■ FRAGMENTO ■
Un mundo infantil
Camino por la calle Preciados de Madrid recordando mis años estudiantiles. En un momento del recorrido, dos enormes hileras de personas, que casi se juntan, me cierran el paso. Una de ellas, repleta de quinceañeras con todo tipo de vestimentas, muestra el alboroto festivo de una concentración francamente emotiva; la otra, de humanidad más diversa y tranquila, está esperando rigurosamente su turno en silencio, completamente formal.
Interrogado por ambas sendas humanas, pregunto a las jóvenes el motivo de su presencia. Una de ellas, sentada en el suelo y muy risueña, me muestra el libro de una autora que desconozco, y me confirma que está esperando desde hace horas la firma de la novelista. Nuevamente pregunto, por curiosidad, acerca de la temática o el contenido del ejemplar que me está mostrando, y me cuenta entre risas un argumento sobre chicas buenas que se enamoran de muchachos «malotes». Le sonrió y abandono el lugar, pensando que en el fondo, como en la época de Casanova, D. Juan Tenorio, Caravaggio o Alcibíades, el mundo emocional sigue igual. Pero, ¿qué buscan todas estas muchachas con la lectura de relaciones en las que el cuerpo o su mente se confrontan con lo siniestro o la fuerza del mal? ¿Salvar a la persona dañina del personaje que protagoniza todos esos actos de dolor y de angustia, que ceban los noticiarios?

■ EJERCICIO PROPUESTO 1 ■
Según el fragmento, ¿en qué calle de Madrid se producen las dos hileras de personas?
■ EJERCICIO PROPUESTO 2 ■
Extrae del fragmento, sin cambiar nada, todo lo que va desde «Un mundo infantil» hasta «silencio, completamente formal.».
El listado no interviene para nada en esto.

■ MATERIAL PROPORCIONADO ■

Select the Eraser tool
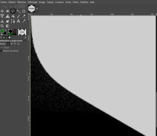The image size is (157, 136). pyautogui.click(x=24, y=16)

■ RESPUESTA ESCRITA 1 ■
En la calle Preciados.

■ RESPUESTA ESCRITA 2 ■
Un mundo infantil
Camino por la calle Preciados de Madrid recordando mis años estudiantiles. En un momento del recorrido, dos enormes hileras de personas, que casi se juntan, me cierran el paso. Una de ellas, repleta de quinceañeras con todo tipo de vestimentas, muestra el alboroto festivo de una concentración francamente emotiva; la otra, de humanidad más diversa y tranquila, está esperando rigurosamente su turno en silencio, completamente formal.